# Sykes report Fri/Sat



## Wookie (Oct 2, 2007)

I wouldn't call it a great couple of days however, between my coworker and me we caught 3 sheepies, 2blk drums, 2 white trouts and 1 red(26in). Live shrimp was used on all of them. I only have a few pics here. Didn't think to take pics till after my wife started cleaning them.


----------



## Lynchmob (Oct 2, 2007)

Thanks for the report.


----------



## J.Sharit (Oct 3, 2007)

yOUR WIFE CLEANED THE FISH?????????? Your my hero pal.....what a lucky guy!!!! Does she wash the boat too?oke


----------



## jigslinger (Sep 30, 2007)

You definately have it all figured out!
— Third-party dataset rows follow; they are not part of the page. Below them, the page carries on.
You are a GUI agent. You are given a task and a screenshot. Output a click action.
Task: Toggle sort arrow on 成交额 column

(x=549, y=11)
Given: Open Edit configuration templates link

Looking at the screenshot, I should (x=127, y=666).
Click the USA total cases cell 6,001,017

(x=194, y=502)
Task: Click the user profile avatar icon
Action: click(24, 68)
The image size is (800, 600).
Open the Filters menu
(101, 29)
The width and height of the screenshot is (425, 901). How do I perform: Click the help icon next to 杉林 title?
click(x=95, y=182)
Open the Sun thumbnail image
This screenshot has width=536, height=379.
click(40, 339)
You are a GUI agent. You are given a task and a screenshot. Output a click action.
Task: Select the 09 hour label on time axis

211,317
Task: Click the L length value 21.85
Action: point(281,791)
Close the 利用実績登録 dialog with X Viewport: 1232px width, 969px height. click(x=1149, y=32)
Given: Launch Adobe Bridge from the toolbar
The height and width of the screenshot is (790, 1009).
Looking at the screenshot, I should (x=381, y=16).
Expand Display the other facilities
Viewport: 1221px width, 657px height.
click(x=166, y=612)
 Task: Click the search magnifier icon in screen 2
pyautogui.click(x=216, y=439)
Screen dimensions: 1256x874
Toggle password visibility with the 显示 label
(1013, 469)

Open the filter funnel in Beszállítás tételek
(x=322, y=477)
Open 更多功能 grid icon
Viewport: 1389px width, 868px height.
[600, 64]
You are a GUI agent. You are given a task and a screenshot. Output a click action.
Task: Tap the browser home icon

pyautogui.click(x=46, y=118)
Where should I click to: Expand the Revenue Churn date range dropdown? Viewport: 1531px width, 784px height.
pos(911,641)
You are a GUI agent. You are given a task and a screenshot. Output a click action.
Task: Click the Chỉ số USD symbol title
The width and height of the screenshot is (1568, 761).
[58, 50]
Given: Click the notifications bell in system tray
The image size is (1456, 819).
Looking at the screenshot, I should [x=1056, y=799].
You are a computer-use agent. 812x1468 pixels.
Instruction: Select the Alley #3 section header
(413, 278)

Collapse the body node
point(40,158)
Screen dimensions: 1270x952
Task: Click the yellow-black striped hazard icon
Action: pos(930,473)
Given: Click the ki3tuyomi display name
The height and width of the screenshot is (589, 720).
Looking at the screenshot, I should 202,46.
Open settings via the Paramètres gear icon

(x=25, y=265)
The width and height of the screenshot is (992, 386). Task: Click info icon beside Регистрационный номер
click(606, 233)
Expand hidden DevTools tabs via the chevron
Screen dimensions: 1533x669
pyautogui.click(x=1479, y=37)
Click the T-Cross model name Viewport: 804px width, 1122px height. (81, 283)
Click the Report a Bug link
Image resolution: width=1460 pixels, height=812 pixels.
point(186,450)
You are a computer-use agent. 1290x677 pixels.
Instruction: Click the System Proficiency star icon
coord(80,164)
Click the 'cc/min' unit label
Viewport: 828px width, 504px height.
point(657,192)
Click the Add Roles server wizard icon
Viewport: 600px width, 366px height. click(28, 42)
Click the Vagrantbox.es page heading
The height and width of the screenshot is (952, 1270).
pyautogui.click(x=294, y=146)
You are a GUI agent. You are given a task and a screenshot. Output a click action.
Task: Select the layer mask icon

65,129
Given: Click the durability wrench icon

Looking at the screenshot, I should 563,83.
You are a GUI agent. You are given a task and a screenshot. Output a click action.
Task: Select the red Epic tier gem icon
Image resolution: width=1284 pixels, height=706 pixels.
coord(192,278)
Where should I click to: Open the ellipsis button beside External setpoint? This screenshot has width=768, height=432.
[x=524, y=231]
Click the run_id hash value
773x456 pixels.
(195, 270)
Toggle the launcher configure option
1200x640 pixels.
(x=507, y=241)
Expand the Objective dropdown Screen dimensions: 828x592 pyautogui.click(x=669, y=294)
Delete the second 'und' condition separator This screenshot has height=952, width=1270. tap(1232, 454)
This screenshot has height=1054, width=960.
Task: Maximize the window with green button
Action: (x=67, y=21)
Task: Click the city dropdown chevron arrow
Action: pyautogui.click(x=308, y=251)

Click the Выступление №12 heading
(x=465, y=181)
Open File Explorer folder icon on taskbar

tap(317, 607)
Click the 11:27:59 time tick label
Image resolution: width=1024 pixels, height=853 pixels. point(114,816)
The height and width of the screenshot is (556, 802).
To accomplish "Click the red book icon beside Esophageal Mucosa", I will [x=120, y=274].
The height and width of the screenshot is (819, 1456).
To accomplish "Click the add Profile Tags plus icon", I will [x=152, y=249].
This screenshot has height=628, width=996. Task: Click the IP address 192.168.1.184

My ex wouldn't cook them much less clean them!:bowdown


----------



## wirenut (Sep 30, 2007)

Wow cleaned the fish :bowdown. Thanks for the report.


----------



## Pier#r (Oct 2, 2007)

I'm with the "that's cool, your wife cleans your fish" crowd :bowdown

My wife only helps me eat them :doh

Nice catch!


----------



## true-king (Oct 2, 2007)

Nice Job! I guess I need to go to bob sikes more often!


----------



## Private Pilot (Oct 3, 2007)

Nice catch!


----------



## fishingnoob (Oct 20, 2007)

hell ya my wife wont clean no fish .... nice one you have there


----------



## De Anza Jig (Jan 16, 2008)

Nice Sheepies.:bowdown


----------



## Wookie (Oct 2, 2007)

Yea my wife was pretty cool with cleaning the Sheepies and the trout. I don't know what the hell was going with the Blk Drum though. All I heard was her with a hammer and a knife beating the crap out of it. I just closed my door and got back on the PS3.Hmmm, some things are just better not known.


----------



## Cubs Fan (Oct 17, 2007)

Nice Fish , Fantastic wife.


----------



## Fuhrer48 (Oct 2, 2007)

What side of the bridge were you on? Good work and nice lookin fish.


----------



## Wookie (Oct 2, 2007)

in between the two bridges.


----------



## fishmasterseven (Oct 6, 2007)

> *Wookie (2/4/2008)*Yea my wife was pretty cool with cleaning the Sheepies and the trout. I don't know what the hell was going with the Blk Drum though. All I heard was her with a hammer and a knife beating the crap out of it. I just closed my door and got back on the PS3.Hmmm, some things are just better not known.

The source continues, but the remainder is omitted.